- [Directions for this task]:
Across the lines of the records below, how many have the string "help" in them? Answer with the number alone.

Records drawn from a dataset
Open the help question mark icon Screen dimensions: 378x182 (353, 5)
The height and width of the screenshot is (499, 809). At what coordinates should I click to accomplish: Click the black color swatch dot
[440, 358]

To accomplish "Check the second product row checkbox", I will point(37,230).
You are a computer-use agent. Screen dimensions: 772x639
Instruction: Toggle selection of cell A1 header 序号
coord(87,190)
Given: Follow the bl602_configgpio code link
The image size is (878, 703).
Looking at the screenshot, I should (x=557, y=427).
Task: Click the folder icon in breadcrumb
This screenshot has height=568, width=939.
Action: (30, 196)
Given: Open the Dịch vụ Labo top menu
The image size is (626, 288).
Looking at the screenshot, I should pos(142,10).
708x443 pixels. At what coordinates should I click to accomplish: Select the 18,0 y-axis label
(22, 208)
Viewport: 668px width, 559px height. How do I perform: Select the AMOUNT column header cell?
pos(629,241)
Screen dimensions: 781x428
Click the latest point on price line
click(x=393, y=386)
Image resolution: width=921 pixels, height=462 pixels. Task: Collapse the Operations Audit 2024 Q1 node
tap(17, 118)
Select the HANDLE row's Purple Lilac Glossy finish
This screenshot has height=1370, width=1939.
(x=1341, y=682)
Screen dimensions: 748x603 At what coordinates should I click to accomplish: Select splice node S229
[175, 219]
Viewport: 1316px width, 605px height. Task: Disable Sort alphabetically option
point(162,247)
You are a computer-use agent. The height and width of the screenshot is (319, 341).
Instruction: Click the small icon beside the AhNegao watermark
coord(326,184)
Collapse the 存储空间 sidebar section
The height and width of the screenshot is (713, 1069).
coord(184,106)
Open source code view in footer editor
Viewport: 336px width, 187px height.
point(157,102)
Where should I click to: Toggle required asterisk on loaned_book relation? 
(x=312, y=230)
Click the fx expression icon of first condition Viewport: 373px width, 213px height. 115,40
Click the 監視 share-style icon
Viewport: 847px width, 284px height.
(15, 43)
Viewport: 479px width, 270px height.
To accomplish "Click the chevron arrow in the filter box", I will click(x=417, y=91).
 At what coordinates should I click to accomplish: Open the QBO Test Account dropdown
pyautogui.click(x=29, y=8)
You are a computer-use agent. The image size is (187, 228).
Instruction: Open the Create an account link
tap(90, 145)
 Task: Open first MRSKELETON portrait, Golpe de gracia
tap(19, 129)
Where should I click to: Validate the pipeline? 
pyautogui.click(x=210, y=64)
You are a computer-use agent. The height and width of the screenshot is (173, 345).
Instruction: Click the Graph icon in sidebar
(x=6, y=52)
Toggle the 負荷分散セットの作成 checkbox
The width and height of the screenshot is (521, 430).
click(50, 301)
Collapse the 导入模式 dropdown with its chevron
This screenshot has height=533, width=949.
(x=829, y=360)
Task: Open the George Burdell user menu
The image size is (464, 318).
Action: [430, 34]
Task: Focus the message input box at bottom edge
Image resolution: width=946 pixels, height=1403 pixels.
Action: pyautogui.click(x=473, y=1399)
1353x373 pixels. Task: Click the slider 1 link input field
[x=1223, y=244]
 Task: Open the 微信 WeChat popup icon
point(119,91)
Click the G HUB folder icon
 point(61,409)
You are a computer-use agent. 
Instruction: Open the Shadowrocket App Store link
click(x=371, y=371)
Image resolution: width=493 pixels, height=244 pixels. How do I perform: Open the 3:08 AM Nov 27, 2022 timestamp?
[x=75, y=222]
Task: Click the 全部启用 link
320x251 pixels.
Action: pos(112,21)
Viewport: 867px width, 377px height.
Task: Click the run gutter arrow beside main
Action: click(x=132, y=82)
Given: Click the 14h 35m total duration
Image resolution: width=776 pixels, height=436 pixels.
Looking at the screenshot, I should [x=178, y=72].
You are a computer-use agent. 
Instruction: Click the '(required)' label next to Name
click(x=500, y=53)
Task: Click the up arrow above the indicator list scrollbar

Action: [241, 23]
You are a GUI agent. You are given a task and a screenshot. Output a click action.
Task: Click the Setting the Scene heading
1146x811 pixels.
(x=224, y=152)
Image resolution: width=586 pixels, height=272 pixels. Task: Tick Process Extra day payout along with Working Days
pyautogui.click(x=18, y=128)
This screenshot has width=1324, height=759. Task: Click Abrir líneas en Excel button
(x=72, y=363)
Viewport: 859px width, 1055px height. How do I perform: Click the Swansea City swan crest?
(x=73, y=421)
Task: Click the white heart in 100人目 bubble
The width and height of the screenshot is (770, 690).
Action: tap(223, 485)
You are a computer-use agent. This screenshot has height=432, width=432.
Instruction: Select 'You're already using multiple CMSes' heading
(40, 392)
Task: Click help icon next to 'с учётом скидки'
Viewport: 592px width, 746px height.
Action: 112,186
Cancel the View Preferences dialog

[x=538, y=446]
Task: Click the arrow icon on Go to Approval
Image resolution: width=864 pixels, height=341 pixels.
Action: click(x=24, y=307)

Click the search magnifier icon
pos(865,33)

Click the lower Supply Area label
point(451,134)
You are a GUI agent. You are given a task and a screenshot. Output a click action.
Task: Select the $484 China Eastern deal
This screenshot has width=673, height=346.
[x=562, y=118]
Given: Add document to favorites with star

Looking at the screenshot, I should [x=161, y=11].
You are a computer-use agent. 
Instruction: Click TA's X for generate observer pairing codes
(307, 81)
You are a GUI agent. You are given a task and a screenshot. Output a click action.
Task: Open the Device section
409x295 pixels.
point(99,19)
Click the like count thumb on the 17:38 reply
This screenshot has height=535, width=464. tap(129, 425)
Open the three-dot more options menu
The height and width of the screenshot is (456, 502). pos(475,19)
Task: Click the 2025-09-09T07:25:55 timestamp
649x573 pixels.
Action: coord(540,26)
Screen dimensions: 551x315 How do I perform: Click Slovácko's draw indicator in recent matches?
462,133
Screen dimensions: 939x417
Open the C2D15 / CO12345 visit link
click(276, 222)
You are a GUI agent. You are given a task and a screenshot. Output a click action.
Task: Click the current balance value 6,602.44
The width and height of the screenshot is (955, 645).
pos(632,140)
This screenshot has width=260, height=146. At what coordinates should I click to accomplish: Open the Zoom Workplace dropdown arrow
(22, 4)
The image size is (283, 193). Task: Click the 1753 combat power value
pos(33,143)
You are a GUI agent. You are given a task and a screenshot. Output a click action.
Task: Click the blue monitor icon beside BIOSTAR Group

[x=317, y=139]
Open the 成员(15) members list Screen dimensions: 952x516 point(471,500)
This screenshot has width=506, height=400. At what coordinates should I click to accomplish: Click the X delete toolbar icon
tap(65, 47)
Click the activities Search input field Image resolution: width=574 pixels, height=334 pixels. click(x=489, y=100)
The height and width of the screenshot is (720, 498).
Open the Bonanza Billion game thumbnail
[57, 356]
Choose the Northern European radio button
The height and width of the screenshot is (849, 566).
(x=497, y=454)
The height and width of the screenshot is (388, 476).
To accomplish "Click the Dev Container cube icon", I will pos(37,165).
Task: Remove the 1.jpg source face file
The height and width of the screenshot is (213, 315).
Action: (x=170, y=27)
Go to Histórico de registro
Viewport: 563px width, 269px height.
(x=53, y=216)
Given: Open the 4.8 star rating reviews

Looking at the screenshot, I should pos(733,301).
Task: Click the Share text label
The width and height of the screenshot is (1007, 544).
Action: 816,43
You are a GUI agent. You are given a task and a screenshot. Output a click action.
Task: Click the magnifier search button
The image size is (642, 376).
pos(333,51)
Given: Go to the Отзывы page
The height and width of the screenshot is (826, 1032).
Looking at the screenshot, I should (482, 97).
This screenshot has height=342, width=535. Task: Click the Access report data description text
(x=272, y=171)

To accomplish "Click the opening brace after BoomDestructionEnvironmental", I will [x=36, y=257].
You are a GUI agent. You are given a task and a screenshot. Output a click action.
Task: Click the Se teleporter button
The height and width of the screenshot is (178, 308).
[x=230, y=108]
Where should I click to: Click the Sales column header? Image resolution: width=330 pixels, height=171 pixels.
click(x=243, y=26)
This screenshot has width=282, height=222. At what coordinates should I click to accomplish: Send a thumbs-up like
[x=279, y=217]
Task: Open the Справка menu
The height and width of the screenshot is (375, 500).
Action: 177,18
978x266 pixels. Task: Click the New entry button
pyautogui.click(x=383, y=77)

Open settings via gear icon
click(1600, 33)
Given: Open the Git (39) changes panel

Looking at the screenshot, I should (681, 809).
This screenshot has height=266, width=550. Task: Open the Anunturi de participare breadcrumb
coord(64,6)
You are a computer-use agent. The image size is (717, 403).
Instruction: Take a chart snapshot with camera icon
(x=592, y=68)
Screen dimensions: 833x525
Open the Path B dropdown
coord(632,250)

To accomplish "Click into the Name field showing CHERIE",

- [Result for this task]:
2